Mentoring and coaching the developers, and other testers, in testing is a lot of the same as being a cheerleader. We all have to think and test as a team, and collaborate with our customers.
One of the agile testing principles is testing as a team, we also have developers in the team, so how do we engage developers to be more interested in testing?
Testers are much like cheerleaders, we cheer when we find bugs, because we know we have done something right, but we also cheer when we have tested every possible outcome and it looks like the developers code is working well. Cheerleading is not about pretty girls dressing up with poms, it is one of the hardest and most dangerous sports. It is all about blood, sweat, tears, and most important of all; teamwork. When I test, the developers and I can cry of joy when something finally works, and sweat when it looks like something is wrong. It is the teamwork between the developer and tester that can decide if the project is working well or not.

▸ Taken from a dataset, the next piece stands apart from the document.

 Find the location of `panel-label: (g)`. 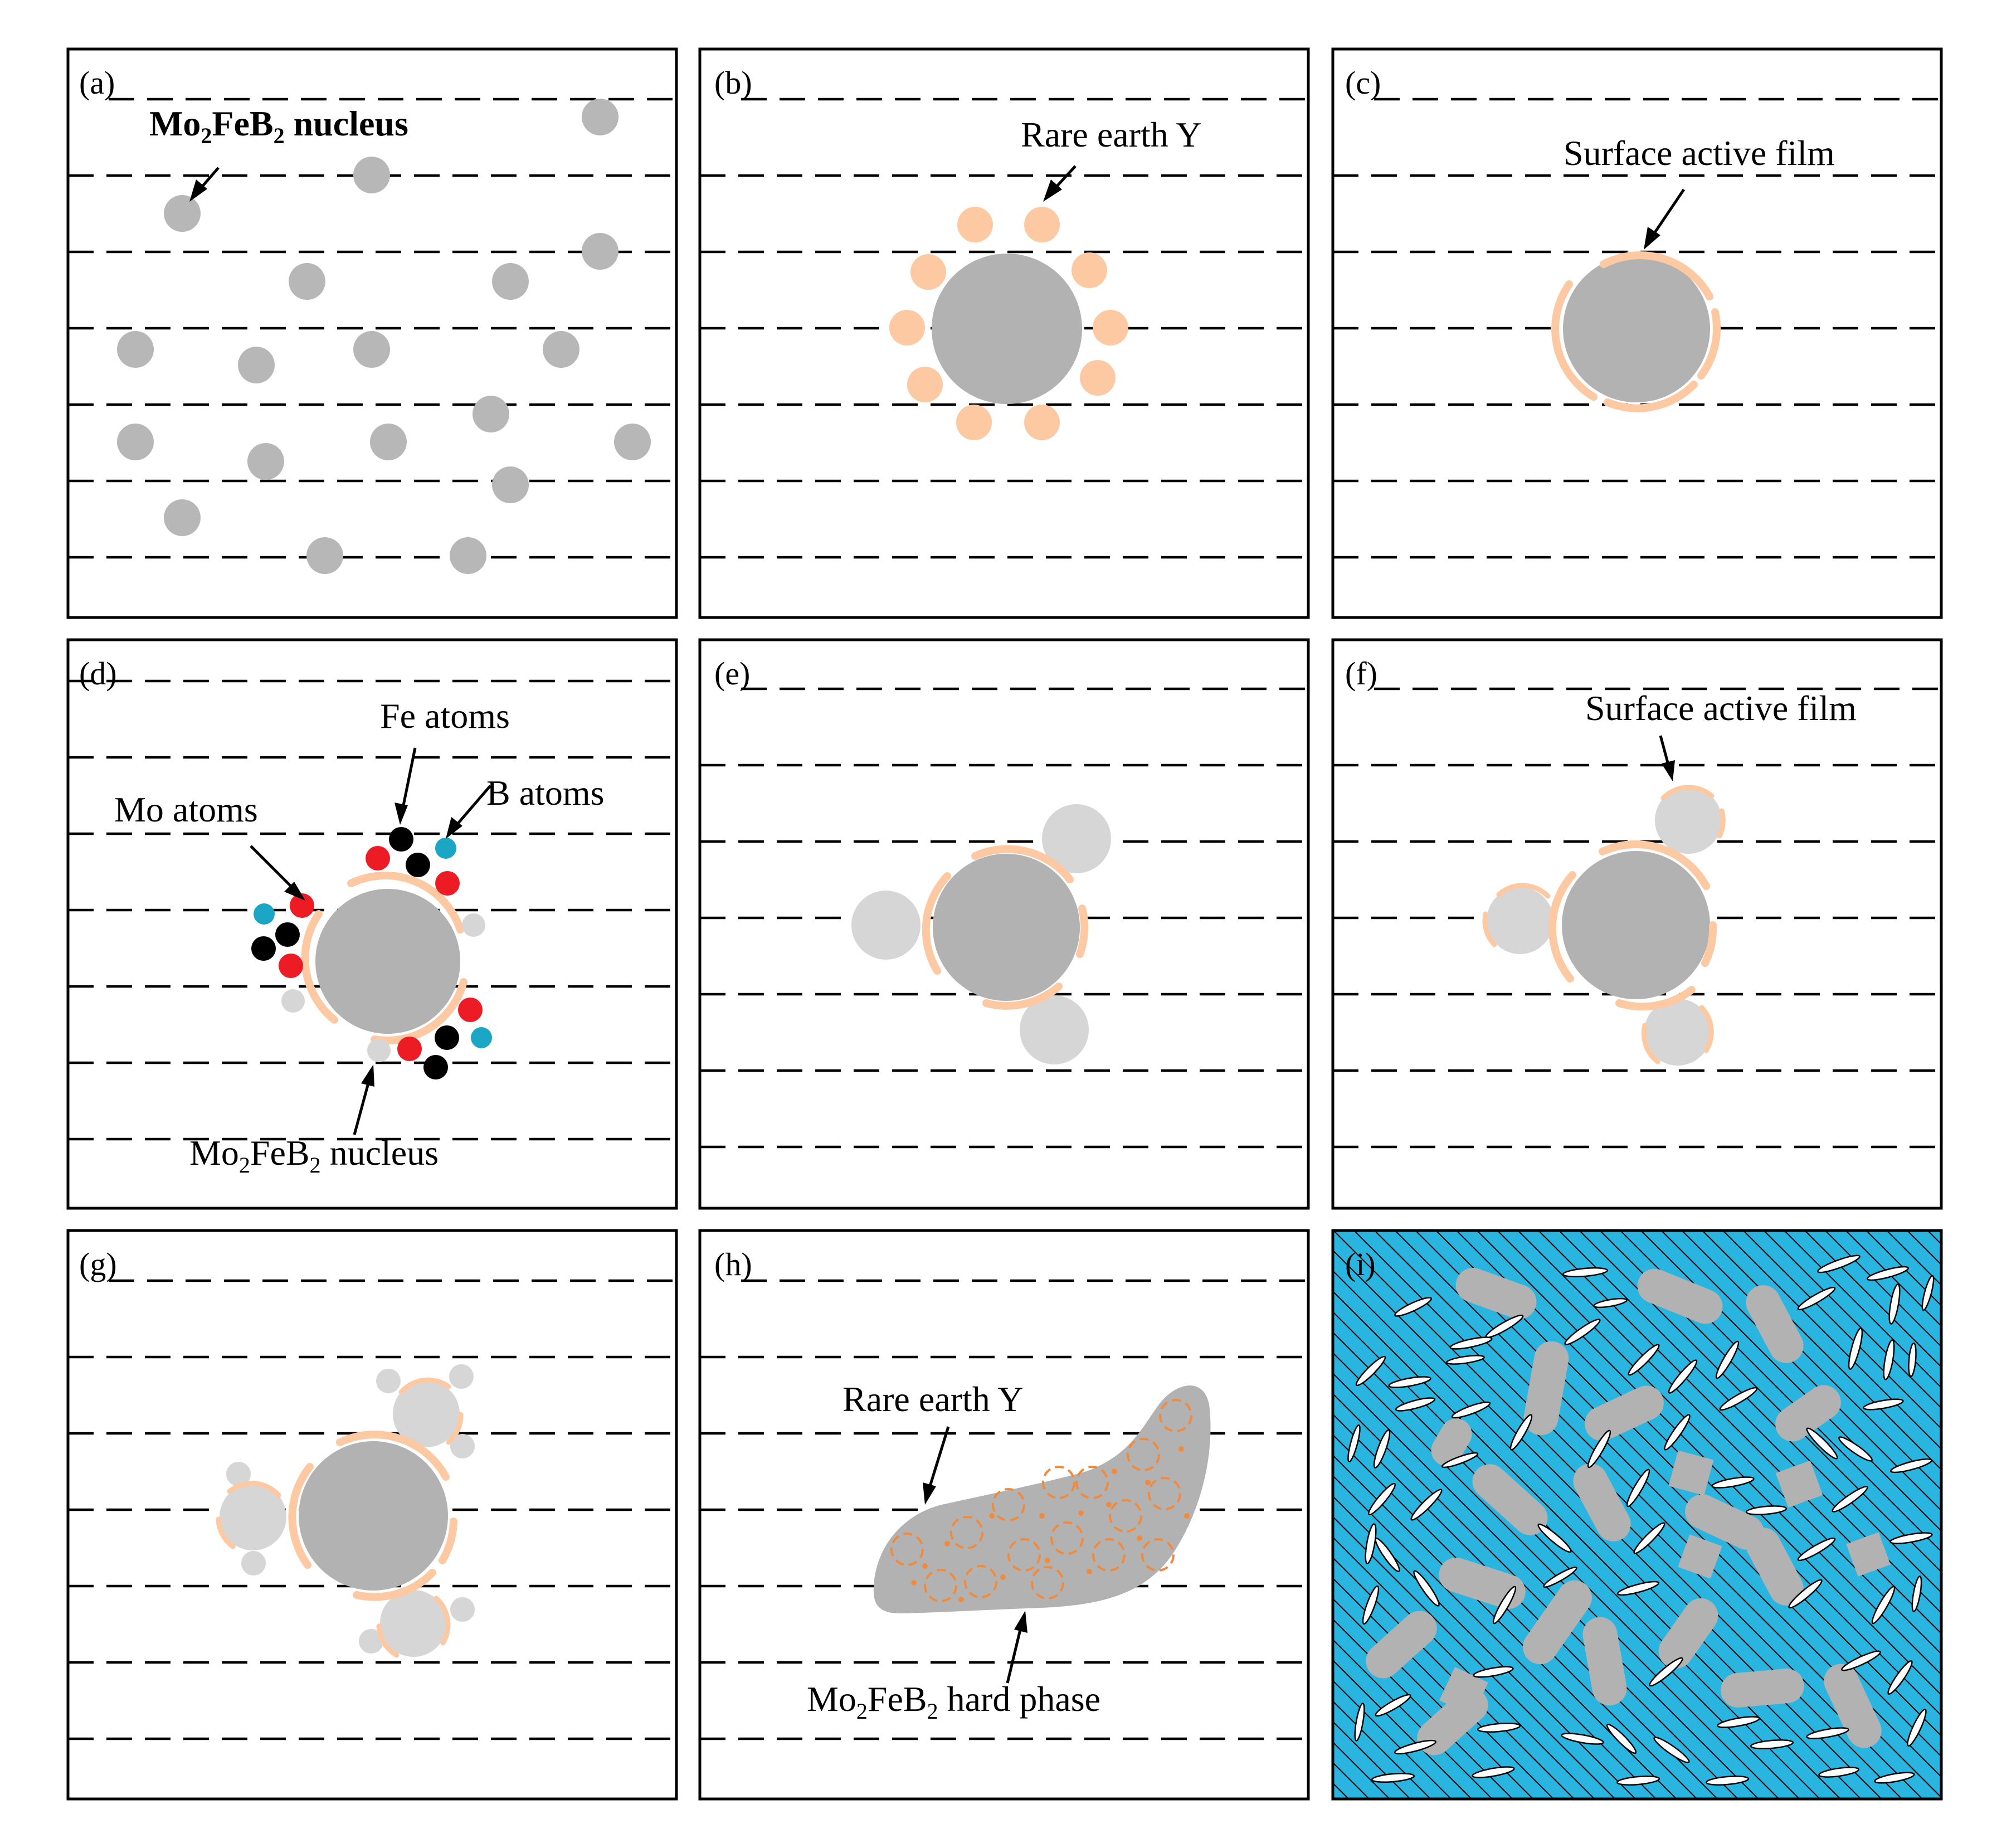

panel-label: (g) is located at coordinates (98, 1264).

My master was about large scale agile and the success factors in it, with focus on whole team thinking, about how the whole team must work together with the same mindset. In large scale agile there are several teams, and for my team the testers and developers almost worked like they were separate teams. Whole team thinking is something that I feel works well when I think about how I want my development team, or cheerleading team, to work. There is no I in team. Just like we testers do not have anything to test without developers developing the code, the flyers in cheerleading cannot fly without bases lifting and throwing them in the air. Getting the developers to test also help with their interactions with the customer, because they need to understand the system they are testing and developing.
I would like to share how I can use the things my team and I do in cheerleading, in my development team, coaching and mentoring the developers in testing as a team. No matter how hard we work, we could still find mistakes, but we could also get lucky. And why should we testers not cheer for our developers? If we cheer for each other we can get better understanding for each other, have a better environment, less stress, and a better product to present to our customer.